Transceiver component 106 contains multiple preconfigured BTs, and tries them out in sequence.
In the case of CAN FD according to ISO 11898-1, for example, with bit rate switching, the first communication, for example, takes place without bit rate switching. If the communication is successful, microcontroller 102 can communicate the BT configuration to transceiver component 106 for the case with bit rate switching.
Frame ID for the Communication
The second CAN controller and the first CAN controller establish CAN frame IDs and use them for communicating with one another.
A CAN frame ID that is used for communicating between transceiver component 106 and microcontroller 102 is referred to below as a communication frame ID (KFID). CAN frames with a KFID are referred to below as communication frames (KFs).
Possible variants for establishing the KFID:
The KFID is statically configured in transceiver component 106.
The KFID is dynamically communicated during switch-on. For example, during switch-on the KFID is transferred from microcontroller 102 to transceiver component 106, or vice versa.
For example, microcontroller 102 transfers the KFID to be used to transceiver component 106, in that transceiver component 106 reads at least one CAN frame transmitted from microcontroller 102, and then configuring the KFID.
For example, the frame ID of the first CAN message that is sent from microcontroller 102 is used as a KFID. Beginning at this point in time, transceiver component 106 can communicate with microcontroller 102 via this KFID, using CAN messages.
For example, the KFID is alternatively or additionally ascertained from the following information:
The KFID is derived from arbitrary portions of a CAN frame that is transmitted from microcontroller 102.
The KFID is derived from a combination of portions of a CAN frame that is transmitted from microcontroller 102, for example from a data field. A frame ID of a message that is transmitted from microcontroller 102 is used as the KFID.

▬▬▬▬▬▬

### Given instruction 1
Print the passage on CAN communication frame IDs from "Frame ID for" up to and including "with one another.", word for word.

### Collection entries
▬▬▬▬▬▬

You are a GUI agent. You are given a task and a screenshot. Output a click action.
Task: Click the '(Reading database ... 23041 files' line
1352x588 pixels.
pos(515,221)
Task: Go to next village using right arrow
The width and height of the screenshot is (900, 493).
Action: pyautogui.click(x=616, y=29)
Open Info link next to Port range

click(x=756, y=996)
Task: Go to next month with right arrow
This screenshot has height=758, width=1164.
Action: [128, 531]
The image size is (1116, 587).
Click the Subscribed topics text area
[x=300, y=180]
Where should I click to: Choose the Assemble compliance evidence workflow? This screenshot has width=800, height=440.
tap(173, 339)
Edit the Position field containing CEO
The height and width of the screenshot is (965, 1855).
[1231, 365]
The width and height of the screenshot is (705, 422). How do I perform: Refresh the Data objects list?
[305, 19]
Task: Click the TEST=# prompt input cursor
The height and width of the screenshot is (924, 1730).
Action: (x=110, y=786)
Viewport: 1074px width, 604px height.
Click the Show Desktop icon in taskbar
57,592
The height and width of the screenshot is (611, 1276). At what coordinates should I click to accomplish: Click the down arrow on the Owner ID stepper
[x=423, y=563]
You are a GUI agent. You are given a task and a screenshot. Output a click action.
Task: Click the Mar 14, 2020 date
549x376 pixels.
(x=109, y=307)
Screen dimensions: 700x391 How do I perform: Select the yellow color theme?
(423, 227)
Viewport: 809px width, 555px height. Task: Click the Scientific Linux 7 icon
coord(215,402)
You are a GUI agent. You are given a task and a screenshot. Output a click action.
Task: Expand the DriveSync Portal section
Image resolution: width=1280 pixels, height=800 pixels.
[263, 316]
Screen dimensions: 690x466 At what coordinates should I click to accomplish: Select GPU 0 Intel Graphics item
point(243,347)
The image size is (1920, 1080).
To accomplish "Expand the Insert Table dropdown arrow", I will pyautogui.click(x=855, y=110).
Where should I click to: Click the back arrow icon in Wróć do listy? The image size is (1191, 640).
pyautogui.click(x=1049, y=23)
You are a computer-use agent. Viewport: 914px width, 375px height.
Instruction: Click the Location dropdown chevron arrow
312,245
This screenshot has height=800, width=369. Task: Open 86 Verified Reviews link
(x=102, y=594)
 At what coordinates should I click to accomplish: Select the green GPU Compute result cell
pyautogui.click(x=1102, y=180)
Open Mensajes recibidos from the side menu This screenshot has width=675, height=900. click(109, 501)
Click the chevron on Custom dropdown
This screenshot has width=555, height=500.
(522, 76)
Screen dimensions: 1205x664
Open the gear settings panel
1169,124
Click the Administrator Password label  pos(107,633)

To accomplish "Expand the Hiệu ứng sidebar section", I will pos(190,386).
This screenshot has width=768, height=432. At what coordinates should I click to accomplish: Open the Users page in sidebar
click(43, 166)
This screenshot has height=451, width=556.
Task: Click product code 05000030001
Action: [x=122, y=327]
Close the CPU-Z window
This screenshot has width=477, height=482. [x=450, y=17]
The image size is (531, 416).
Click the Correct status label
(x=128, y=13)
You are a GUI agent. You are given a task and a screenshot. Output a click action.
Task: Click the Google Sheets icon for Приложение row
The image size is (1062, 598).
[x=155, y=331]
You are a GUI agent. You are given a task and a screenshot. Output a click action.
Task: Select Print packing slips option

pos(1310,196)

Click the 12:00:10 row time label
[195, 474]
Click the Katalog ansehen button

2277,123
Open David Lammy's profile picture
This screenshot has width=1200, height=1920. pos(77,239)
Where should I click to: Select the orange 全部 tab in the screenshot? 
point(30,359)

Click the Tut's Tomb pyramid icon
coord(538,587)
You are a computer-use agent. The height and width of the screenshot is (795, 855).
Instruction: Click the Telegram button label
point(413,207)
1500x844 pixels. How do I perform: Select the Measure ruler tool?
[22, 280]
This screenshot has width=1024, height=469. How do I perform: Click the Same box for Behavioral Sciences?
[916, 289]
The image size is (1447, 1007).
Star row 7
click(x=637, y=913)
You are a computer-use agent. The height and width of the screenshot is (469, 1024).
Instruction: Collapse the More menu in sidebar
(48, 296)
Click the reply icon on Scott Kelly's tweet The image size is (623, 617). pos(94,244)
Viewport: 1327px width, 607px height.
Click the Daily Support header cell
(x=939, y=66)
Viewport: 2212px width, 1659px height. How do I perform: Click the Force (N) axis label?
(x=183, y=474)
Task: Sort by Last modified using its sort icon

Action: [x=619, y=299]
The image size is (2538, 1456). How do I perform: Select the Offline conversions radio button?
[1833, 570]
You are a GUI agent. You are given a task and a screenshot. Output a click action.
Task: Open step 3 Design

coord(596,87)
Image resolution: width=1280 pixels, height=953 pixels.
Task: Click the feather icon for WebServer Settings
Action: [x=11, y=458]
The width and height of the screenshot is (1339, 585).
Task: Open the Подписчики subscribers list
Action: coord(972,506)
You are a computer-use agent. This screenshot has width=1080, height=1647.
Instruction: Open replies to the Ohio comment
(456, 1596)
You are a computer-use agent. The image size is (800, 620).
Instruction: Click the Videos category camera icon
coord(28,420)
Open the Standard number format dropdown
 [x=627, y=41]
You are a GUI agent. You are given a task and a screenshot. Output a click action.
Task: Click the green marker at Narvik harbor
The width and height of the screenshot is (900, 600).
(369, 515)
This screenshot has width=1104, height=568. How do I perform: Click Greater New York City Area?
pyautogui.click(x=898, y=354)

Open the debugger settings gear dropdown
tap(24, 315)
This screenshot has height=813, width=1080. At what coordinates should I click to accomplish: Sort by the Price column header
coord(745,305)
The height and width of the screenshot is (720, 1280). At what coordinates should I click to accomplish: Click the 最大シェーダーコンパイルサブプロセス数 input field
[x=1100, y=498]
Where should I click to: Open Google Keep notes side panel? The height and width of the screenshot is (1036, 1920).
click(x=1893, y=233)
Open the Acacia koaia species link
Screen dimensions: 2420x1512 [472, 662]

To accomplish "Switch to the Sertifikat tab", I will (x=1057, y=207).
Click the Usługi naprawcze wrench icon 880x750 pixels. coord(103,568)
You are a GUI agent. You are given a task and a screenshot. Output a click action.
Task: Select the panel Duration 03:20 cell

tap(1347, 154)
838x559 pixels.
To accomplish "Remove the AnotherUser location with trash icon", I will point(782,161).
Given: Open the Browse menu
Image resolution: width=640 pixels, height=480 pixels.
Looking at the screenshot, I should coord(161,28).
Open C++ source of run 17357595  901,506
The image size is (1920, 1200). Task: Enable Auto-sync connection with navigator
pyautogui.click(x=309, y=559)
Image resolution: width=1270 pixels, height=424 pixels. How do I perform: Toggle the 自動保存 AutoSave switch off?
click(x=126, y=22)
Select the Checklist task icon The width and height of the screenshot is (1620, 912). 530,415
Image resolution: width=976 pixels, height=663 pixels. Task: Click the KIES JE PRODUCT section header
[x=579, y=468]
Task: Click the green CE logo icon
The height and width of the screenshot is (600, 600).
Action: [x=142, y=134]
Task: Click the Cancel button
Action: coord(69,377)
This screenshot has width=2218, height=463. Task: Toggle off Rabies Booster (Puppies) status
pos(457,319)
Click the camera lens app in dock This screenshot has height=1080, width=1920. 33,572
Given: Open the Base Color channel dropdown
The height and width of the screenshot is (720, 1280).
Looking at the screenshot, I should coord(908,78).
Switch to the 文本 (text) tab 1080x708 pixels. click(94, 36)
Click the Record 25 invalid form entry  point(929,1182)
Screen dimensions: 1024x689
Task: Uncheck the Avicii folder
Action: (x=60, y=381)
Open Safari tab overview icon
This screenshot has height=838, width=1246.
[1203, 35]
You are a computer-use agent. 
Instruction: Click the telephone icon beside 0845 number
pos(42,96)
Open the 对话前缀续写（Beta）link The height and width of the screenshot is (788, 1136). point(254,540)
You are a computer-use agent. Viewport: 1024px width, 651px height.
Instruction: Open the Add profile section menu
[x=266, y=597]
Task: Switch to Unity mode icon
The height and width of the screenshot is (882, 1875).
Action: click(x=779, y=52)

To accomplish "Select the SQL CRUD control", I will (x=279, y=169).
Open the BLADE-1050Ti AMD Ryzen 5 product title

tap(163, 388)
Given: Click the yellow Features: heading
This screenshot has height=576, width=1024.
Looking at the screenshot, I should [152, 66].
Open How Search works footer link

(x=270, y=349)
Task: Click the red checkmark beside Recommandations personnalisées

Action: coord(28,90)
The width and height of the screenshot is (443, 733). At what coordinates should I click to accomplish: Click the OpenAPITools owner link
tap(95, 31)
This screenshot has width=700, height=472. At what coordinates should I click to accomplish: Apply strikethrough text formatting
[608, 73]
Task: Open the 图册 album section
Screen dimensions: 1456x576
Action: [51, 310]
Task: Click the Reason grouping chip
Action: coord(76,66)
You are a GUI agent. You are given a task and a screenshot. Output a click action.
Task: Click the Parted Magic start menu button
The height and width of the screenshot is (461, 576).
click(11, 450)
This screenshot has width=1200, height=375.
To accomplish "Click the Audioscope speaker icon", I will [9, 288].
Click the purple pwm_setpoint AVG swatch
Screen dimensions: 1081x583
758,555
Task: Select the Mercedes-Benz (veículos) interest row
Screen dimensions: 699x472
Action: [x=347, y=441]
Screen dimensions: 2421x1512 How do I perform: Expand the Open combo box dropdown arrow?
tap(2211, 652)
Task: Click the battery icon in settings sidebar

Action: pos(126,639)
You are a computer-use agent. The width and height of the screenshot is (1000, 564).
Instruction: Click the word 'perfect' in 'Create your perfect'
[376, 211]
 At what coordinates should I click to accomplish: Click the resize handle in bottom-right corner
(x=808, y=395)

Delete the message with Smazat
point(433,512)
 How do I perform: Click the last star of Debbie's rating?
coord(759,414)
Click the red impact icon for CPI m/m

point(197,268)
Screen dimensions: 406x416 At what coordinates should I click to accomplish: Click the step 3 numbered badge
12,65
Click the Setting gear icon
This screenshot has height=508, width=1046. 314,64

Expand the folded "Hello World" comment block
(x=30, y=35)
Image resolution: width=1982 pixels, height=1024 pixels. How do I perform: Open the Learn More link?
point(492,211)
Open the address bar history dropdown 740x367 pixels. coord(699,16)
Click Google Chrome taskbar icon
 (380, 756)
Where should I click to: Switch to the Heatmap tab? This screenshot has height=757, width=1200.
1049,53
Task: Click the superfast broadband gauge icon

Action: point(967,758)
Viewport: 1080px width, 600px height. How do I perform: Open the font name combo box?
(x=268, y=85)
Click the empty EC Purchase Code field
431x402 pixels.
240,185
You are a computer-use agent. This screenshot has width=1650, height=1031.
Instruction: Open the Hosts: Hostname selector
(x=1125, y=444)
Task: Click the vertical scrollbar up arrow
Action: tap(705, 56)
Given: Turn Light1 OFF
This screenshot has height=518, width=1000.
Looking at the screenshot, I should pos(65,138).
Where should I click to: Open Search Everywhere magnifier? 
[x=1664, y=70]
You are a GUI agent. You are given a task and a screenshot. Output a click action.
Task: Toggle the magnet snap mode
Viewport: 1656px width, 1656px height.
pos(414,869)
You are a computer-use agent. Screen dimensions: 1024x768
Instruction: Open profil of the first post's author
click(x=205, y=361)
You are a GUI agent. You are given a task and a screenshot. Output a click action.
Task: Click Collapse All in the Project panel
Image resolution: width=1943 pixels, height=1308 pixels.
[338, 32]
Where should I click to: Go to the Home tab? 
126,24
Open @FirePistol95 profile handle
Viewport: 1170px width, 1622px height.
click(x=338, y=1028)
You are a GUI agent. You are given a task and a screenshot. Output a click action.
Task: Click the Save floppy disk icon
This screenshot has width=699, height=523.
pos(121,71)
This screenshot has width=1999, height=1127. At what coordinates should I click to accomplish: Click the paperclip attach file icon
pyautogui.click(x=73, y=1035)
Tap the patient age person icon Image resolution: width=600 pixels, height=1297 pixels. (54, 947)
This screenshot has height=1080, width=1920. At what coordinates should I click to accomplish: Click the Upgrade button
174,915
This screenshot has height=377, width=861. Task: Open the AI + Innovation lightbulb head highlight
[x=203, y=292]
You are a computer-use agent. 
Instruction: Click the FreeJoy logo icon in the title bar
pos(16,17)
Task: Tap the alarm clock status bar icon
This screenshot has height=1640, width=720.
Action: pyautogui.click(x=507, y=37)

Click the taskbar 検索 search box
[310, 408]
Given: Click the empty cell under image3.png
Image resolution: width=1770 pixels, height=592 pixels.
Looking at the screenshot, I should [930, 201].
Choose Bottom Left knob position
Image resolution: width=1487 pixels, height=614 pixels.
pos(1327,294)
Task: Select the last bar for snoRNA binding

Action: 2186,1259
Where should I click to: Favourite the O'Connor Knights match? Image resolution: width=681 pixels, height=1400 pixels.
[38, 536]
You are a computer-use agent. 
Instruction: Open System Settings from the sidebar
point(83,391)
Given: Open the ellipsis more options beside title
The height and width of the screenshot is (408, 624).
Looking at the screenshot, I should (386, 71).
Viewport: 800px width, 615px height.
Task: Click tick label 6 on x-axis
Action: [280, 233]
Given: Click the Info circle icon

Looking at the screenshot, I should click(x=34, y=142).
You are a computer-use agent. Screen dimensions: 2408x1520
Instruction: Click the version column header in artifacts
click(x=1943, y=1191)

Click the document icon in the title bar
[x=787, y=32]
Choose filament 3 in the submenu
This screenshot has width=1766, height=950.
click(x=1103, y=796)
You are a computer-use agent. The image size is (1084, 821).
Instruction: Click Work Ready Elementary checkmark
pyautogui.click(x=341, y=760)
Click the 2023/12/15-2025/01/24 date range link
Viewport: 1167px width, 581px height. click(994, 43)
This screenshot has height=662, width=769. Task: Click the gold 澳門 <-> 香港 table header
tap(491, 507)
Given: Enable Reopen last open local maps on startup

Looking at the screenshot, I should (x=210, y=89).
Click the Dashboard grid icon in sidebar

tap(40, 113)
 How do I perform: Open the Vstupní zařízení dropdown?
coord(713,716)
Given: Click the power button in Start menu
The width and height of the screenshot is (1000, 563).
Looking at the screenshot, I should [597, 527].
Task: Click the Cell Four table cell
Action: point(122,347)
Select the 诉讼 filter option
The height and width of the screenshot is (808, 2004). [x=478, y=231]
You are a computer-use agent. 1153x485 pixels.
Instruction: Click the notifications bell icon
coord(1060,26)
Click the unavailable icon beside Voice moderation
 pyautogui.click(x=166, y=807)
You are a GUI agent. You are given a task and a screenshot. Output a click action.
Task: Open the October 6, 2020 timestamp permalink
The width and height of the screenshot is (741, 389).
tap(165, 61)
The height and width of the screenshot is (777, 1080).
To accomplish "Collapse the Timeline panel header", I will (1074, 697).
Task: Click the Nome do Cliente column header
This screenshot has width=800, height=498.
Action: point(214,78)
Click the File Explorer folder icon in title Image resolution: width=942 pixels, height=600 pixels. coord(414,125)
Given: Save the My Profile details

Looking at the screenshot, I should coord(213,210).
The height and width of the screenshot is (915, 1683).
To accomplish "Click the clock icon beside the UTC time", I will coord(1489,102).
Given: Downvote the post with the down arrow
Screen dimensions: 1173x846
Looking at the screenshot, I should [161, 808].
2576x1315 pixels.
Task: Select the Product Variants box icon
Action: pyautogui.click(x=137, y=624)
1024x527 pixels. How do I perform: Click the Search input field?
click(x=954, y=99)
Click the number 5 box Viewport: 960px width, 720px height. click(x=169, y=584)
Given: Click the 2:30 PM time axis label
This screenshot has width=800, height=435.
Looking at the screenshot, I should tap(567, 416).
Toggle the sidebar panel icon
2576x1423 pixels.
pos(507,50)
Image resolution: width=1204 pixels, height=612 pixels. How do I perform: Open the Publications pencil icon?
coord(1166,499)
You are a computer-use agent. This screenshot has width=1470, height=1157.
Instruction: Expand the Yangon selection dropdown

▬▬▬▬▬▬

### Given instruction 2
Output the lines of the records from the line with "The height and width of the screenshot is (777, 1080)." up to and including the line with "Action: pyautogui.click(x=137, y=624)", reproducing each one unchanged.

### Correct result 1
Frame ID for the Communication
The second CAN controller and the first CAN controller establish CAN frame IDs and use them for communicating with one another.

### Correct result 2
The height and width of the screenshot is (777, 1080).
To accomplish "Collapse the Timeline panel header", I will (1074, 697).
Task: Click the Nome do Cliente column header
This screenshot has width=800, height=498.
Action: point(214,78)
Click the File Explorer folder icon in title Image resolution: width=942 pixels, height=600 pixels. coord(414,125)
Given: Save the My Profile details

Looking at the screenshot, I should coord(213,210).
The height and width of the screenshot is (915, 1683).
To accomplish "Click the clock icon beside the UTC time", I will coord(1489,102).
Given: Downvote the post with the down arrow
Screen dimensions: 1173x846
Looking at the screenshot, I should [161, 808].
2576x1315 pixels.
Task: Select the Product Variants box icon
Action: pyautogui.click(x=137, y=624)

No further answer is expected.